With the support of the national human rights organization, Liberty, we are going to the High Court to seek a declaration of the validity of our marriage - as a marriage, not as a civil partnership - under Section 55 of the Family Law Act 1986. Our lawyers will argue that any failure to recognise the validity of our marriage constitutes a breach of our rights under the European Convention on Human Rights (incorporated into UK domestic law by the Human Rights Act 1988).
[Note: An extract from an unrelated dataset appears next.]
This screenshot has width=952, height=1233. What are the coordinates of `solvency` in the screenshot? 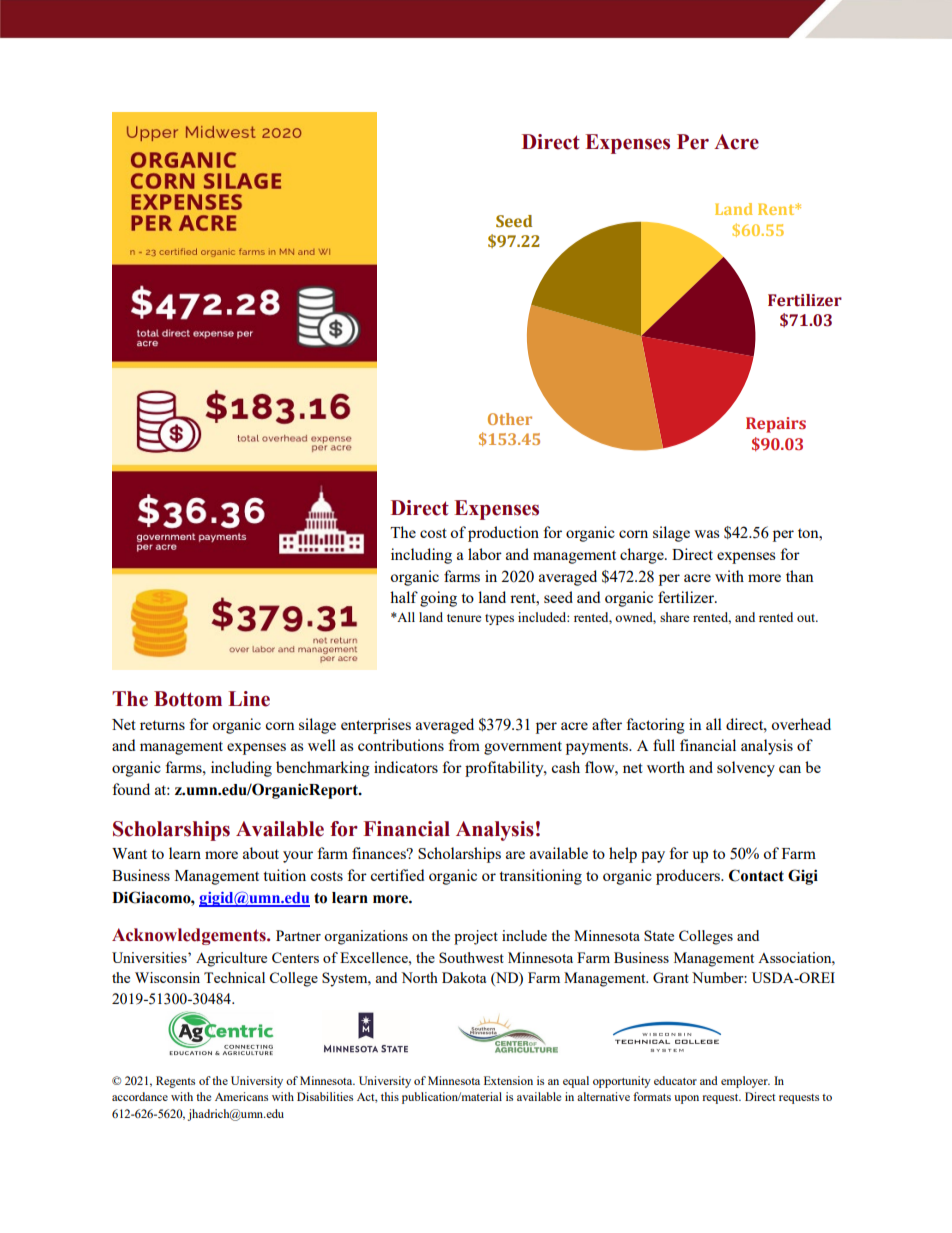 It's located at (746, 769).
They will argue specifically that it breaches Article 8 (right to respect for private and family life), Article12 (right to marry), and Article 14 (prohibition of discrimination), taken together with Article 8 and/or 12.
The High Court judge who has considered the case said in his interim ruling (handed down on 12 April 2006): "I consider that there is sufficient material available for an argument based on principle ... that the requirement of the Civil Partnership Act that a marriage between same-sex partners abroad must, on registration, be treated as a civil partnership and not a marriage, is on the face of it discriminatory on the grounds of sexual orientation" (Wilkinson v. Kitzinger, Her Majestys Attorney-General & The Lord Chancellor). Winning our case could establish that the human rights to respect for private and family life and to marry apply equally to lesbians and gay men - not just to heterosexuals.
This is an important challenge to a legal system that has never yet extended either the right to respect for private and family life nor the right to marry to same-sex couples. Although our case calls for the governments recognition of our valid overseas marriage, it has far-reaching implications for lesbian and gay equality and human rights more generally across Europe.